Amiss whimpered. ‘I’d have to be feeling much stronger. Perhaps we’ll have an evening of selected clips when we get back to London. For now I’ll go back to the radio.’

Superintendent Maloney’s statement had been spun to the press in such a way that the consensus was that while the guilty loyalist murderer was still being vigorously sought, he had obviously gone back across the border and therefore the investigation was over as far as the gardaí were concerned. The news of Kelly-Mae’s death was leaked early, and from the speed with which a republican source was called on to speak with deep suspicion of the circumstances of her death and talk about her contribution to peace in Ireland, it was clear, as McNulty put it when he rang Pooley to tell him about the autopsy, ‘that that little shit Liam’ had got in first.

‘I’d cut off the phones and confiscate all mobiles only that Dublin would overrule me,’ he grumbled.

‘So what’s the verdict?’ asked Pooley, urgently.

‘Smothered.
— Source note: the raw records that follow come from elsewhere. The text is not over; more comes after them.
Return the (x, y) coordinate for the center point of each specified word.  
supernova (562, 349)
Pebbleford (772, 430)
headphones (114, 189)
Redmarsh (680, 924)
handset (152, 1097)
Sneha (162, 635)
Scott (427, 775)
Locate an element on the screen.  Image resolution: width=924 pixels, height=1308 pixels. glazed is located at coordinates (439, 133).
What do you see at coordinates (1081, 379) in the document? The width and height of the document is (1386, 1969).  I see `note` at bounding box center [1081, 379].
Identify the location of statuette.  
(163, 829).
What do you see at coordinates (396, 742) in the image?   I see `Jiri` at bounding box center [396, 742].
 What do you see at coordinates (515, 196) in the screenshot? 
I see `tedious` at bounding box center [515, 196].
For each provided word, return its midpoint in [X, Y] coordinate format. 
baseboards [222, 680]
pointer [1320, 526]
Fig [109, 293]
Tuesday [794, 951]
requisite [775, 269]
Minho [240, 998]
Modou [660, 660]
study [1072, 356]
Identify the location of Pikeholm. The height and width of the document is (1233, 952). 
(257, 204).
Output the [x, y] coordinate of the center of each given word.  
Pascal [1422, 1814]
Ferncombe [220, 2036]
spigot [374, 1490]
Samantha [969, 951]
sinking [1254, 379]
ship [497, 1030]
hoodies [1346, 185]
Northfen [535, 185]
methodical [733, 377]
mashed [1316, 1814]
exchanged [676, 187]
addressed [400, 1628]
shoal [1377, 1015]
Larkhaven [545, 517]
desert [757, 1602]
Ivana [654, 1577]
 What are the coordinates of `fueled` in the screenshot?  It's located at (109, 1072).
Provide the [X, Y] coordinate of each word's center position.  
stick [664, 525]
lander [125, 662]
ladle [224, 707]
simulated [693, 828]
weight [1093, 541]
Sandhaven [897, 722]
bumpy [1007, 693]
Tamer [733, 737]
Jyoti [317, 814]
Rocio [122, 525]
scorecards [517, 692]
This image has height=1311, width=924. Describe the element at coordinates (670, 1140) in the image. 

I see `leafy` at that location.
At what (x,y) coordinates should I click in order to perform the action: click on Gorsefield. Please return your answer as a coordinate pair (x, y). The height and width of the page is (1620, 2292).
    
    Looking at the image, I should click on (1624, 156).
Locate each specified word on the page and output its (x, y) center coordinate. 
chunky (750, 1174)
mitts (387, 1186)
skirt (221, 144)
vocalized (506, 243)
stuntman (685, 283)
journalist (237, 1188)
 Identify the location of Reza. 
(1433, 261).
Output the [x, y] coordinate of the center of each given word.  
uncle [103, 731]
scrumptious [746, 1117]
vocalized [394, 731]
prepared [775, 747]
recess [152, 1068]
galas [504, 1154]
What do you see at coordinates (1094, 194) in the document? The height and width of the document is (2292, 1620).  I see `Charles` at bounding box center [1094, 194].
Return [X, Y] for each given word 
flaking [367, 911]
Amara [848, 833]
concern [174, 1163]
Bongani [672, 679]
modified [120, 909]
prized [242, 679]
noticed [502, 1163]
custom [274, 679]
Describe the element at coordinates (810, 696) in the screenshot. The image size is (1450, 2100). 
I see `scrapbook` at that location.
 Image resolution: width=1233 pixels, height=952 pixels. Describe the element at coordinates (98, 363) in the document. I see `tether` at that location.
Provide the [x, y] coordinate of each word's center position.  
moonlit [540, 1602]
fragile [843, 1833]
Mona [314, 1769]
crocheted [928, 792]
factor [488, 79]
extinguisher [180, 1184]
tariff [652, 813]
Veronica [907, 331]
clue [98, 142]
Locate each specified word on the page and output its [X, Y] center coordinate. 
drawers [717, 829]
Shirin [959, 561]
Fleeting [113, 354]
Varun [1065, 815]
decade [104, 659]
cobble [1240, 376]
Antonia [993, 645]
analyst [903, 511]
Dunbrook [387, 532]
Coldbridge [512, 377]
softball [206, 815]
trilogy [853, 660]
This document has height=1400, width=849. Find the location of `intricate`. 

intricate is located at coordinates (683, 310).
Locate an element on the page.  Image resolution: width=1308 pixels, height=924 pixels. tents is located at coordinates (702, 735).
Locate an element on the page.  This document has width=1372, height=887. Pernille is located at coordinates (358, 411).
Drugged first. Then smothered.’

‘With what? And how? And when?’

‘Looks like she was smothered with her own pillow, sometime before eleven, at which time she had already swallowed a potentially lethal dose of sleeping pills. Commonly-available sleeping pills. But it was suffocation that killed her before the drugs had a chance to. The pathologist can’t be certain they would have killed her, but thinks it highly likely.’

‘But why would the murderer take the risk of going to her room and smothering her if he had already administered a lethal dose?’

‘To be sure of killing her. Though it was very risky.’

‘So when do you think the drugs were administered? Assuming she didn’t take them herself.’

‘Obviously before she went to bed pleading tiredness.’

‘How long before they would have taken effect?’

‘With that size of dose? Less than an hour, apparently.’

‘So we want someone who was in a position to administer them to her in her drink and then to gain access to her bedroom before eleven to finish her off.’

‘That’s what we’re working on now,’ said McNulty. ‘Just the alibi-checking. Not worth your while attending for the moment. I’ll let you know.’

Pooley put the phone down. ‘That’s it, Robert. Drugged in the bar and smothered in her bedroom before eleven. My theory’s gone west.’

‘What was it?’

‘My candidate was Simon.’

‘Simon! Blimey, Ellis, I know you go in for far-fetched ideas, but this one is completely preposterous. Did you think he was an agent for Laochraí’s husband or something?’

‘No, no. And I didn’t really think he had anything to do with Billy Pratt’s death. It was just that I knew he loathed Father O’Flynn…’

‘Didn’t we all?’

‘Yes, but Simon’s so fastidious, I thought it was really getting to him. I thought it wouldn’t have been beyond him to put a few bottles on the stairs in the hope of giving the fellow a fall.’